La tutela, quindi, sarà circoscritta a pochi, qualificati, soggetti, essendo probabile che tutto quanto viene elaborato dagli strumenti non controllati dall’uomo, perda quell’aura autorale che abbiamo già visto sia riconducibile alla capacità e sapienza umana[12].
Note
[1] La sentenza, in lingua tedesca è raggiungibile a questo link: https://drive.google.com/file/d/1A_vnSJUwlrVovhIqA4rKIFaOktR4TvBt/view
[2] Qui una pagina web che riproduce alcune opere del fotografo: https://www.shutterstock.com/g/robertkneschke
[3] Su questo punto si può leggere l’articolo pubblicato da Agenda Digitale sul tema https://www.agendadigitale.eu/mercati-digitali/le-opere-creative-dellia-gli-esiti-del-confronto-fra-copyright-e-diritto-dautore/
[4] L’articolo 3 della Direttiva EU/2019/790 recante il titolo “Estrazione di testo e di dati per scopi di ricerca scientifica” contempla un’eccezione obbligatoria ai diritti esclusivi d’autore per le riproduzioni e le estrazioni di testo e di dati, purché effettuate da organismi di ricerca e da istituti di tutela del patrimonio culturale, per scopi di ricerca scientifica.
[5] Si suggerisce sull’argomento la lettura di questo articolo: https://www.agendadigitale.eu/cultura-digitale/come-cambia-il-diritto-dautore-sulle-fotografie-nel-mondo-digitale/
[6] La sentenza in questione è stata resa ai sensi dell’art. 6 della Direttiva del Parlamento europeo e del Consiglio del 12 dicembre 2006, 2006/116/CE, concernente la durata di protezione del diritto d’autore e di alcuni diritti connessi (GU L-372, pag.12)
[7] Così, in Cassation Chambre Commerciale del 25 marzo 1991. La fotografia protetta è intesa come “l’expression ou l’empreinte de la personnalité du créateur” e “l’empreinte du talent créateur personnel” nella sentenza della Cass. Civ. 1.re Chambre, del 13 novembre 1973.
[8] Tribunale di Milano, Sent. 17 aprile 2008, pubblicata in Rivista del Diritto Industriale 2010, 2, 210 (con nota di Avanzi), Nel medesimo senso si sono espressi i giudici italiani, i quali hanno statuito che, ai fini della sussistenza dell’attributo della creatività delle fotografie, nell’immagine debbano rinvenirsi: “una necessaria impronta personale e peculiare del fotografo ovvero quella capacità di intervenire sul soggetto in modo tale da evocare suggestioni, che, appunto, valgono a distinguere un’opera fotografica da un’opera semplice” (Tribunale di Roma, Sent. 28 marzo 2003, in AIDA 2004).

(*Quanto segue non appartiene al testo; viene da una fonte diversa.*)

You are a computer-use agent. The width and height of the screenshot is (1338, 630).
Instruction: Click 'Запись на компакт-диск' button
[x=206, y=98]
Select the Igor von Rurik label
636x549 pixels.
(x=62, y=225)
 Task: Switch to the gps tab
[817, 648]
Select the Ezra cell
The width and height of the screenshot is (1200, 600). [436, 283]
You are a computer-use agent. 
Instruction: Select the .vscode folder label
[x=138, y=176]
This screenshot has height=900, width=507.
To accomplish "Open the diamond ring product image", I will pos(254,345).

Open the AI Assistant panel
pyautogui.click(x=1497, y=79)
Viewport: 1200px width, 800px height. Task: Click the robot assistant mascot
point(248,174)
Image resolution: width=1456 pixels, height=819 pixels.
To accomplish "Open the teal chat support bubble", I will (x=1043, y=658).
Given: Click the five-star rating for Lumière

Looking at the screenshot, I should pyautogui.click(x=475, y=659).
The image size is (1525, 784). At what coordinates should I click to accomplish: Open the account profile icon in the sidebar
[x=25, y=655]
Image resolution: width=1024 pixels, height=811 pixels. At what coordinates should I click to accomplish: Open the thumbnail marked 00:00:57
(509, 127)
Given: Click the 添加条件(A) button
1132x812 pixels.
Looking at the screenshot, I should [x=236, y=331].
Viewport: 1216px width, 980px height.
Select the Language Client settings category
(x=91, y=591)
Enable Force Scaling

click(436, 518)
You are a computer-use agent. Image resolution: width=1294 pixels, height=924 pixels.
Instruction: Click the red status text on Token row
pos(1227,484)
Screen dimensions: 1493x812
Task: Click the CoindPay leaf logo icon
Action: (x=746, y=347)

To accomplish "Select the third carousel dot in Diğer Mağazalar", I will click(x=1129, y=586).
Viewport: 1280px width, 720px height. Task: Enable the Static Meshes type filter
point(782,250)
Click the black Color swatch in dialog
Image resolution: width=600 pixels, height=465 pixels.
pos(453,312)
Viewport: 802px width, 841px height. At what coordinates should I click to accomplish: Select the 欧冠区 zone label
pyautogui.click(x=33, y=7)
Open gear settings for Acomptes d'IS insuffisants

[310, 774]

[9] Tribunale di Bari, Sez. V, Sent. 22 luglio 2010, n. 2606
[10] Avuto riguardo alla carenza della data da cui decorrono i venti anni di tutela prevista dalla legge, la Corte di cassazione ha statuito così: “Nel caso di fotografie, per cui il diritto di esclusiva è previsto per vent’anni dalla produzione dall’art. 92, 1° comma, L. 22 aprile 1941, n. 633, la mancata indicazione della data di produzione, come prescritto dal precedente art. 90, 1° comma, esclude che possa considerarsene abusiva la riproduzione da parte di un terzo, dovendosi presumere, se l’autore non ne fornisca la prova della malafede, la buona fede del riproduttore (ultimo comma, art. 90 cit.)” “(Cassazione Civile Sez. I, Sent. 10 maggio 1991, n. 5237). Il Tribunale di Milano, Sezione Specializzata Imprese, con sentenza del 7 novembre 2016 N. 12188 e successivamente con sentenza del 13 dicembre 2018 (n. 8025/2019), ha statuito che il preciso adempimento della disposizione di cui all’art. 90 L.D.A. è condizione imprescindibile per la rivendicazione di diritti connessi sulle fotografie semplici.